Ngantru — Menindaklanjuti Surat Edaran Kepala Kantor Wilayah Kementerian Agama Tulunagung Nomor 179/Kk.13.04.6/HM.01/05/2026 tanggal 8 Mei 2026 tentang Pelaksanaan Program Album Digital Masjid dan Musholla pada setiap kecamatan, para Penyuluh Agama Islam mulai bergerak melakukan pendataan masjid dan musholla di
Program Album Digital Masjid dan Musholla ini merupakan upaya Kantor Wilayah Kementerian Agama Provinsi Jawa Timur dalam meningkatkan pelayanan bimbingan kemasjidan sebagaimana amanat PMA Nomor 24 Tahun 2024 dan Perdirjen Bimas Islam Nomor 802 Tahun 2014. Selain itu, program ini bertujuan untuk mengidentifikasi dan mengkalkulasi masjid maupun musholla yang belum terdaftar dalam aplikasi Sistem Informasi Masjid (SIMAS).

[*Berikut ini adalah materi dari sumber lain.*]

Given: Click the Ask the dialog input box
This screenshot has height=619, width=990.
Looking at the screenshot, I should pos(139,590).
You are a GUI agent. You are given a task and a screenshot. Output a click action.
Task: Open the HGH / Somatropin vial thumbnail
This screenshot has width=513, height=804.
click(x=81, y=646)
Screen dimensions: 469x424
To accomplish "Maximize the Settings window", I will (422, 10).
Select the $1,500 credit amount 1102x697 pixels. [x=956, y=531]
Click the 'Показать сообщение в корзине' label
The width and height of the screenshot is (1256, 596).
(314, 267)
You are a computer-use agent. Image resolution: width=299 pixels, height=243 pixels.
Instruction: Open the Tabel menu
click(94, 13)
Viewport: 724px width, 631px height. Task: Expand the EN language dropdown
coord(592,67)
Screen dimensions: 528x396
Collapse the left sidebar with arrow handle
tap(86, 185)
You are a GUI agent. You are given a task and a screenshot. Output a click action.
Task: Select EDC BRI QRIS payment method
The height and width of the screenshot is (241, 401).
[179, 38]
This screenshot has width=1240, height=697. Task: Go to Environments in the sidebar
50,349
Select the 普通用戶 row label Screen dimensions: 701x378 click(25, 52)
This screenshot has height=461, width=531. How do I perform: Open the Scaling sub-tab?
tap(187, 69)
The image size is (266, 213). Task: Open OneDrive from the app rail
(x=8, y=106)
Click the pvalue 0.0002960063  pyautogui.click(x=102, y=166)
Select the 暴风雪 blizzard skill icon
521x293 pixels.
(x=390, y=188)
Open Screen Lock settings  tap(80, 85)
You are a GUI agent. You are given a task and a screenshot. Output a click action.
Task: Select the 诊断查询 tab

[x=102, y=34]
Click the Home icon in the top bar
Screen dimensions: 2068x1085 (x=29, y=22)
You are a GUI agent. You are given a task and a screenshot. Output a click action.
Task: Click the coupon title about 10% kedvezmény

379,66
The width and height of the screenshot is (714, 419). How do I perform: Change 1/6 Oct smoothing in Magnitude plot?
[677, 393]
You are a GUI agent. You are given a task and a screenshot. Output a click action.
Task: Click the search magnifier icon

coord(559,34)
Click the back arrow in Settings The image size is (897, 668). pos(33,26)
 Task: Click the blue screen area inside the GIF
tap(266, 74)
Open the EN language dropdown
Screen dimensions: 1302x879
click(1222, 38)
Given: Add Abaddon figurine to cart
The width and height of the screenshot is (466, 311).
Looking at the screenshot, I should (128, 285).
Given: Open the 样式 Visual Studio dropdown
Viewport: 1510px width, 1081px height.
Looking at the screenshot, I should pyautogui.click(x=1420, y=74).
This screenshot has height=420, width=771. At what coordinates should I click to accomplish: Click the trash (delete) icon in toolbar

Berdasarkan data yang ada, jumlah masjid dan musholla yang telah terdata dalam aplikasi SIMAS di wilayah kecamatan ngantru Kabupaten Tulungagung mencapai kurang lebih 288 Masjid Dan Mushola. Namun demikian, masih terdapat sekitar kurang lebih 100 masjid dan musholla yang belum terdaftar sehingga perlu dilakukan pendataan dan verifikasi secara langsung di lapangan.
Menindaklanjuti instruksi tersebut, Kepala KUA diminta menugaskan Penyuluh Agama Islam kecamatan ngantru untuk melaksanakan pendataan dan dokumentasi sebagai bagian dari penyusunan Album Digital Masjid dan Musholla. Kegiatan ini menjadi langkah strategis untuk menghadirkan data kemasjidan yang lebih lengkap, akurat, dan mudah diakses.


Pelaksanaan pendataan diawali dari Desa Bendosari, Kecamatan Ngantru. Para penyuluh melakukan kunjungan langsung ke masjid dan musholla untuk mengumpulkan data profil, dokumentasi bangunan, serta memastikan status keterdaftaran pada aplikasi SIMAS. Kegiatan ini mendapat sambutan positif dari pengurus masjid dan masyarakat setempat yang mendukung terwujudnya basis data kemasjidan yang lebih tertata.
Melalui Program Album Digital Masjid dan Musholla, diharapkan seluruh masjid dan musholla dapat terdokumentasi dengan baik serta terintegrasi dalam sistem informasi yang dimiliki Kementerian Agama. Dengan demikian, pelayanan, pembinaan, dan pengembangan kemasjidan dapat dilaksanakan secara lebih efektif dan tepat sasaran.
“Penyuluh Agama bukan hanya hadir sebagai pembimbing umat, tetapi juga menjadi penggerak tertib administrasi dan penguatan data kemasjidan demi terwujudnya pelayanan keagamaan yang semakin profesional dan berkualitas.”